The following code adopts an equivalent method but takes advantage of the efficient C-coded hashing already built into Python's dictionaries. In cases where k is more than 2/3's of n, the code switches to a shuffle algorithm which takes time proportional to k and space proportional to n.

import random

def ranksb1(n,k):
    if k > n: raise Exception, "N must be no less than K"
    if k > n * 2 // 3:
        pool = range(1,n+1)
        for i in xrange(n-1, n-k-1, -1):
            j = random.randrange(i+1)
            pool[i], pool[j] = pool[j], pool[i]
        return pool[-k:]
    selections = {}
    while k > len(selections):
        value = random.randrange(1, n+1)
        if value in selections: continue
        selections[value] = True
    return selections.keys()
Bill Bell (author) 21 years, 4 months ago  # | flag

Error in algorithm. The routine fails (or appears to fail) when n=k. Add a statement that returns the entire set when the subset size must be the same as the set size.

Raymond Hettinger 21 years, 4 months ago  # | flag

Refined version. After further development and peer review, the above code was refined to have a more parallel structure, have consistent variable names, use local variable optimization, and return selections in selection order. The new algorithm switchover point minimizes memory consumption while maintaining best speed.

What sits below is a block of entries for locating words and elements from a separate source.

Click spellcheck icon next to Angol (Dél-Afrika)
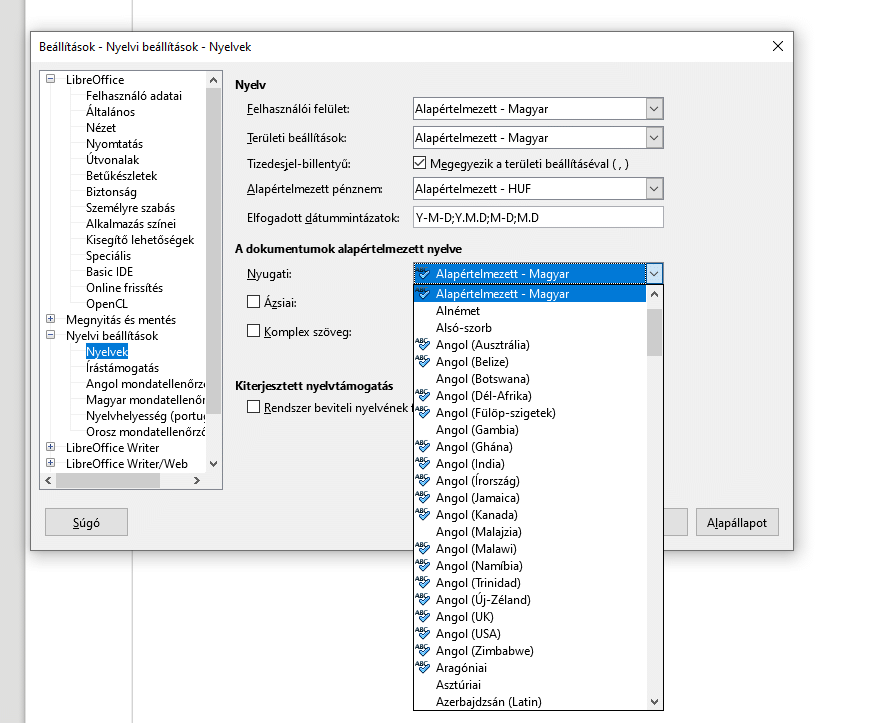Screen dimensions: 879x723 [x=423, y=395]
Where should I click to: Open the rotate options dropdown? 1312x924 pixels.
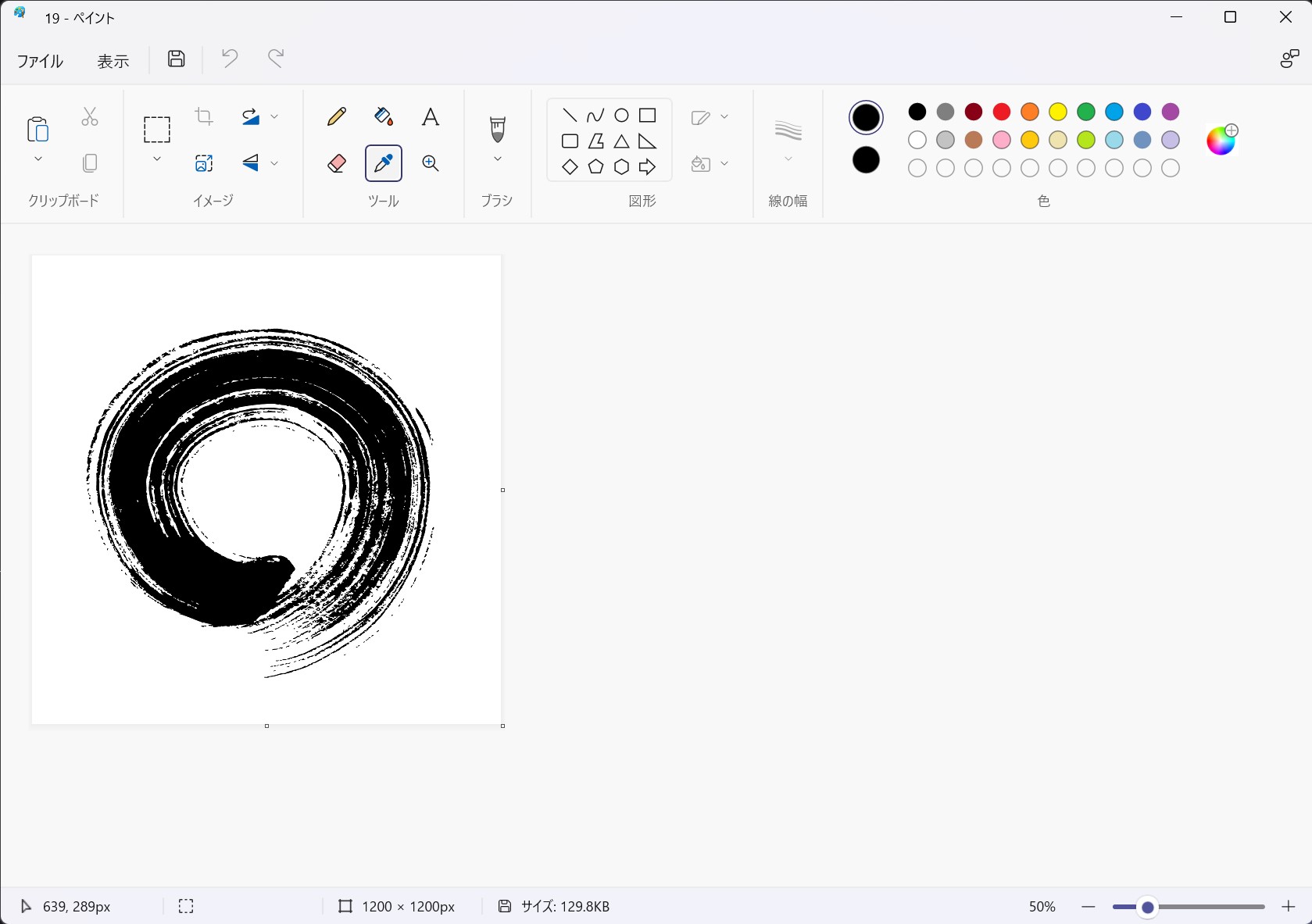274,117
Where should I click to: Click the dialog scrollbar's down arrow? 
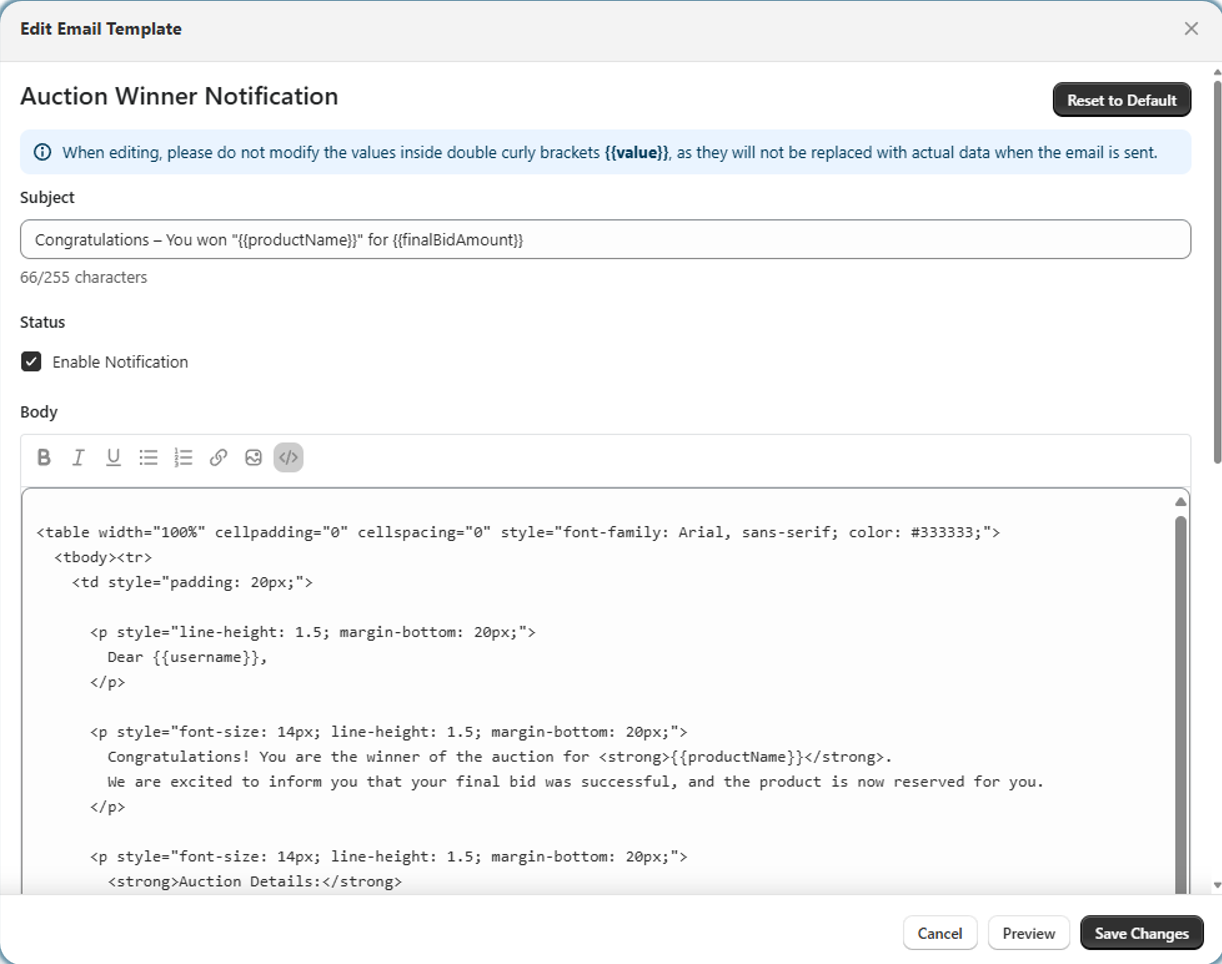coord(1216,885)
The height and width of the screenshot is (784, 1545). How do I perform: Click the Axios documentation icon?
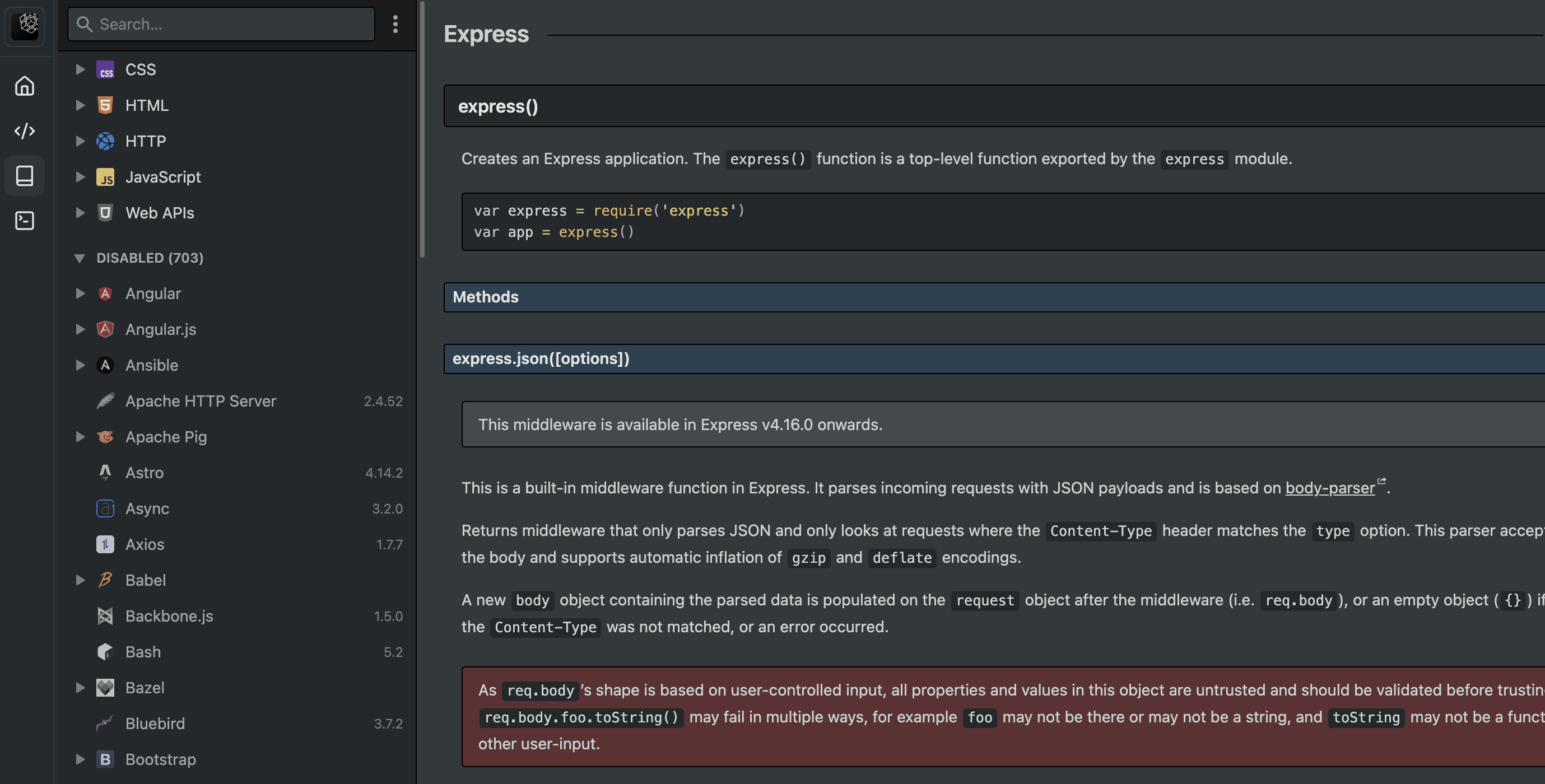point(105,544)
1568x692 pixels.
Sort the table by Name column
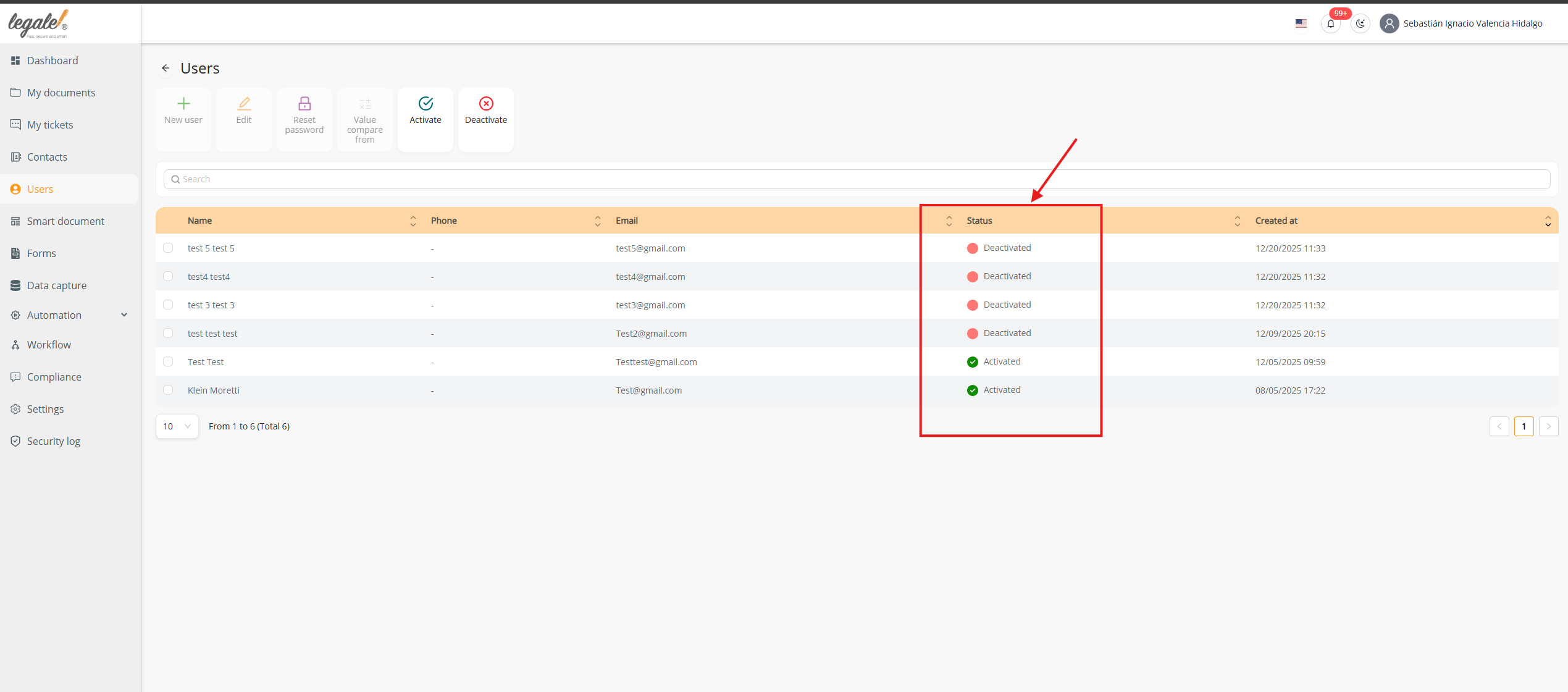pos(413,221)
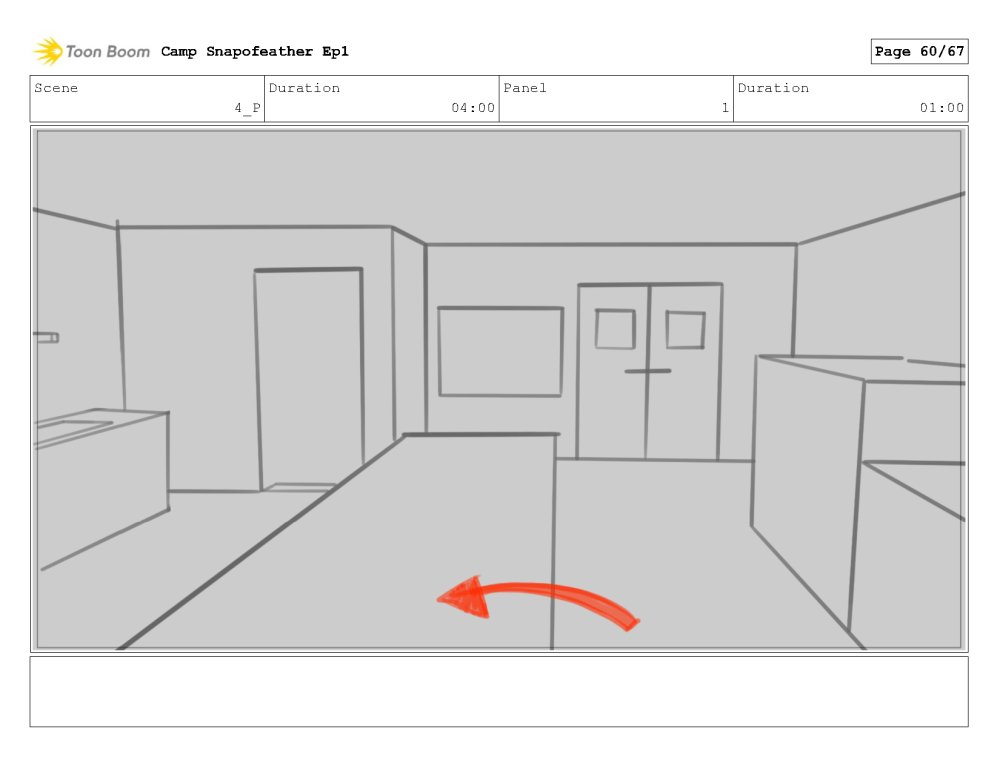The height and width of the screenshot is (772, 1000).
Task: Click the panel Duration value 01:00
Action: [x=941, y=108]
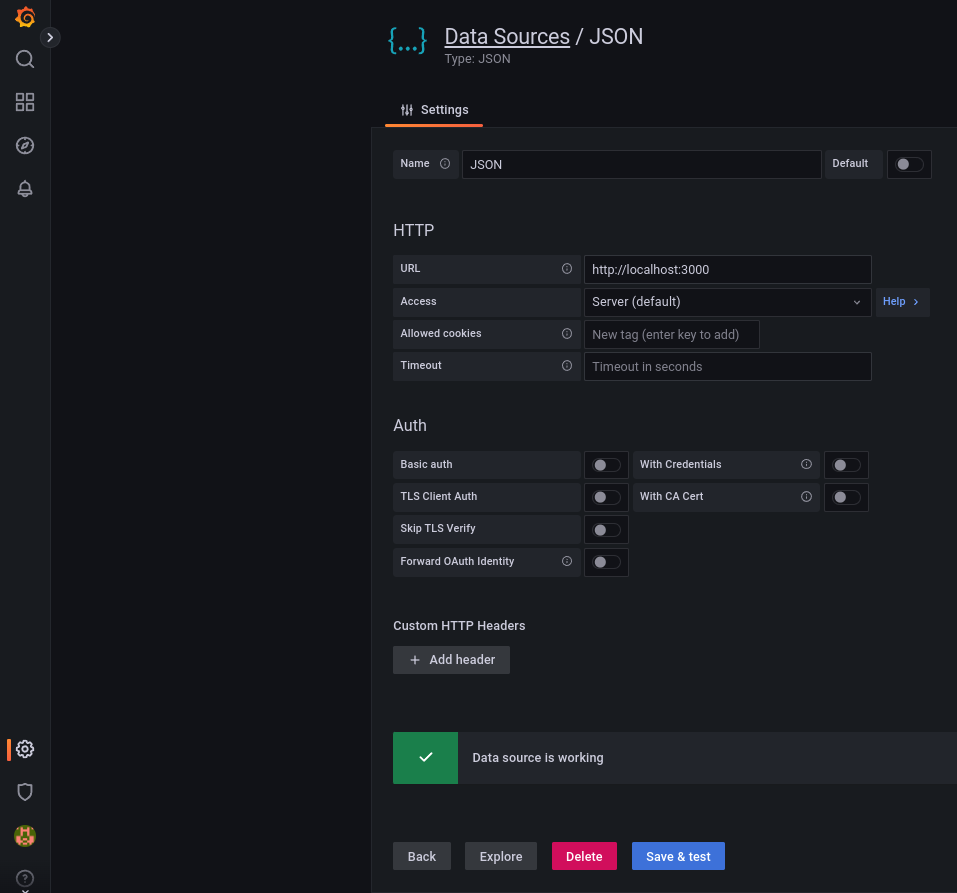Enable the Basic auth toggle
The height and width of the screenshot is (893, 957).
click(x=606, y=465)
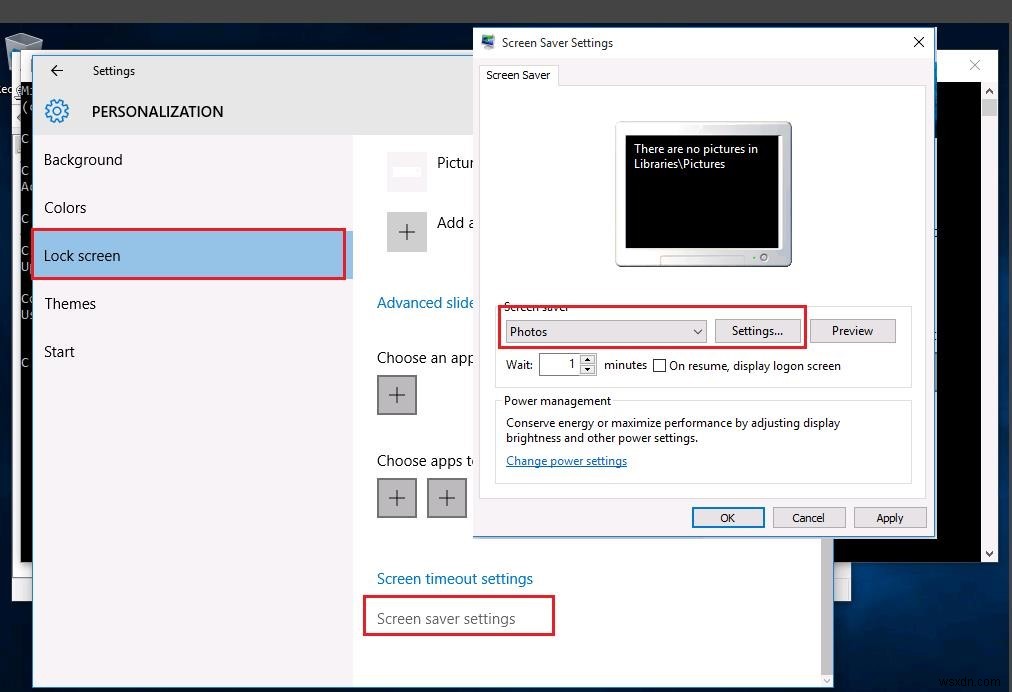
Task: Open File Explorer from the desktop icon
Action: (22, 48)
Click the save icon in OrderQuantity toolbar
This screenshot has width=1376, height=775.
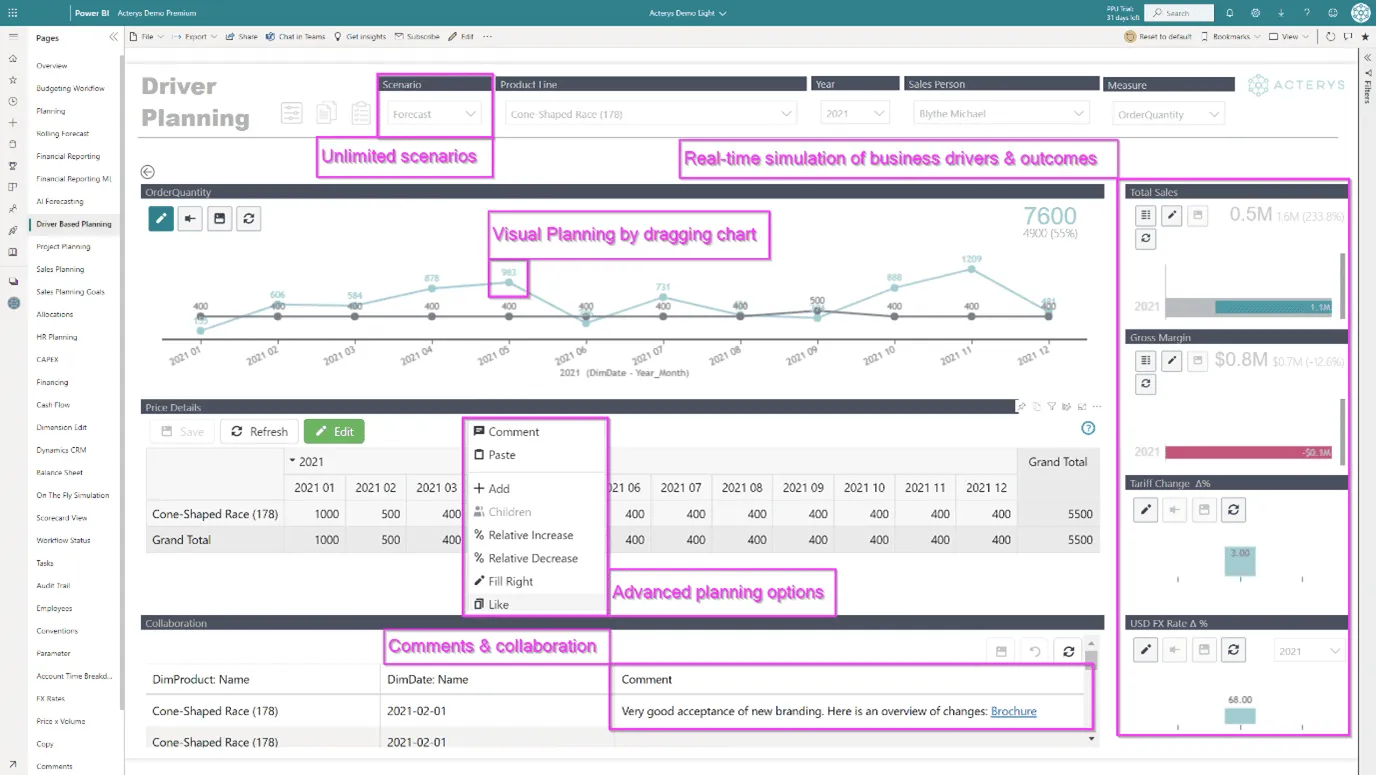click(x=219, y=218)
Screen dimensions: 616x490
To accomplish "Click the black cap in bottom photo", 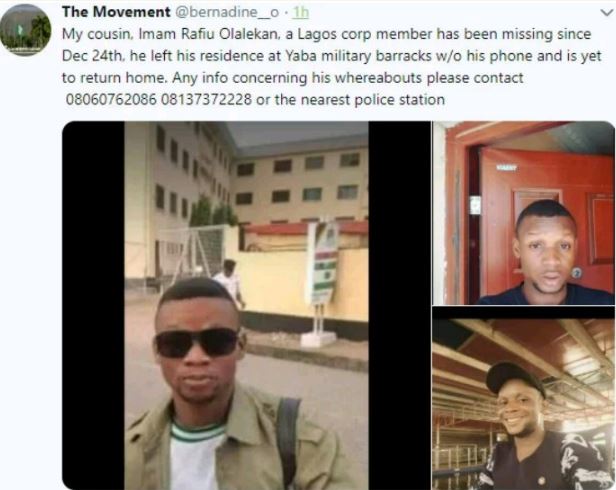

The new function name better indicates that the routine implements random sampling without replacement.

from random import random

def sample(n, k, random=random, int=int):
    """Chooses k unique random elements from [0,n).

    Used for random sampling without replacement.
    """

    if not n >= k >= 0:
        raise ValueError, "sample larger than population"
    result = [None] * k
    if k * 6 > n:     # if n len list takes less space than a k len dict
        pool = range(n)
        for i in xrange(k):         # invariant:  non-selected at [0,n-i)
            j = int(random() * (n-i))
            result[i] = pool[j]
            pool[j] = pool[n-i-1]
    else:
        selected = {}
        for i in xrange(k):
            j = int(random() * n)
            while j in selected:
                j = int(random() * n)
            result[i] = selected[j] = j
    return result
sasa sasa 19 years, 5 months ago  # | flag

random.sample? Isn't this just a bad implementation of the (more general) built-in random.sample?

Bogdano Arendartchuk 19 years, 1 month ago  # | flag

Re: random.sample? I think this is the implementation.